ChEMBL Resources


Monday, 24 August 2015

Online Resources

We would like to announce the recent release of two online training resources for ChEMBL and UniChem.

For ChEMBL, we  have developed ‘ChEMBL: Exploring bioactive drug-like molecules’, which will walk you through how to use the interface, step-by-step. It tackles topics such as target searching, compound searching, web services and data downloads. The course also gives you a chance to test your knowledge throughout.

Additionally, Jon Chambers has created the 'UniChem: Quick Tour' course. This course will give users a basic understanding of UniChem and the benefits it can bring to navigating small molecule resources. It will also walk you through how to conduct simple searches using UniChem and the UniChem Connectivity Search feature.

I'd also like to remind you that we store recordings of our past webinars, in case you missed them. You can access these anytime and they can be found here:

If you have any questions or queries about anything mentioned here, please do not hesitate to contact 

Monday, 10 August 2015

Accessing SureChEMBL data in bulk

It is the peak of the summer (at least in this hemisphere) and many of our readers/users will be on holiday, perhaps on an island enjoying the sea. Luckily, for the rest of us there is still the 'sea' of SureChEMBL data that awaits to be enjoyed and explored for hidden 'treasures' (let me know if I pushed this analogy too far). See here and here for a reminder of SureChEMBL is and what it does. 

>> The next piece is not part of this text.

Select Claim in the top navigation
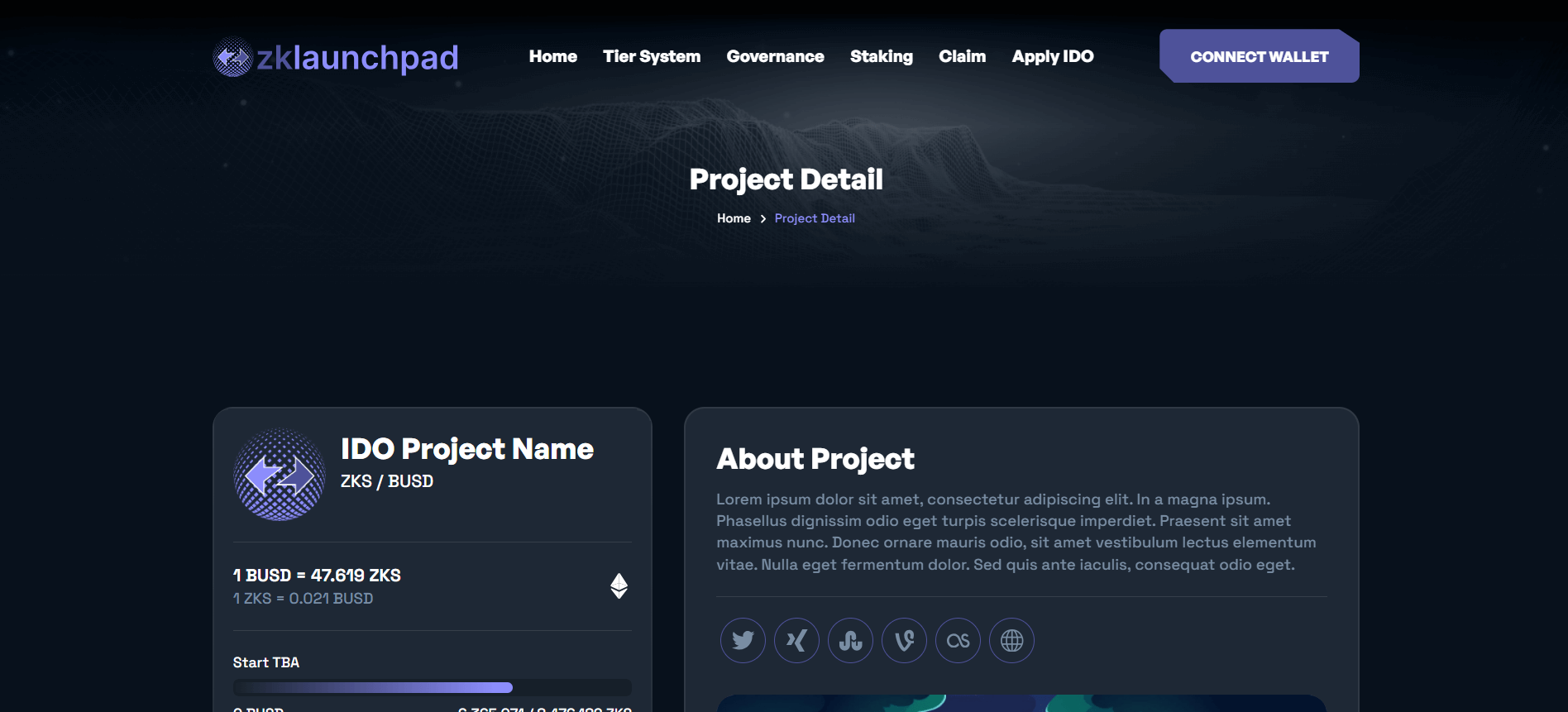Screen dimensions: 1568x712 tap(962, 56)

This wealth of (big) data can be accessed via the SureChEMBL interface, where users can submit quite sophisticated and granular queries by combining: i) Lucene fields against full-text and bibliographic metadata and ii) advanced structure query features against the annotated compound corpus. Examples of such queries will be the topic of a future post. Once the search results are back, users can browse through and export the chemistry from the patent(s) of interest. In addition to this functionality, we've been receiving user requests for local (behind the firewall), batch access of the SureChEMBL data almost since day one of releasing the interface last year. By such data, we mean not only the compound repository (which is available anyway) but also the comprehensive map of associations between compound and patents, i.e. which compound was extracted from which section of which patent, for all available compounds and patents. To address these requests, we currently provide two additional ways to access the SureChEMBL data:

1) The map file. This is a flat file including compound, patent and association information. The back file contains all associations for eligible patent documents published between 1960 and 2014. Since then, two more incremental update files have been available covering the first 2 quarters of 2015. More info on the structure of the file is found here and all files are available here. We will continue to add incremental updates quarterly. 

2) The data client. This is a script that firstly creates a relational database in the user's environment and then populates the database with SureChEMBL data it retrieves from our private ftp server on a nightly basis. In addition to the front file (the patent and compound info that arrives daily), the script can also fetch the back file for each past year and back-fill the database accordingly. In the end, the data client script effectively creates a local and live snapshot of the SureChEMBL database, which allows for further integration, querying, filtering, deployment, etc., on the users' side. More info on the details of the client can be found here and documentation on how to set the client up is available here. Note that the script will need credentials to access our private ftp server, which we are happy to provide if you ask. It is also worth mentioning that the data client provides more information in a more timely fashion than the map file (daily vs. quarterly) but it requires considerably more effort and resources to set it up, compared to reading a flat file.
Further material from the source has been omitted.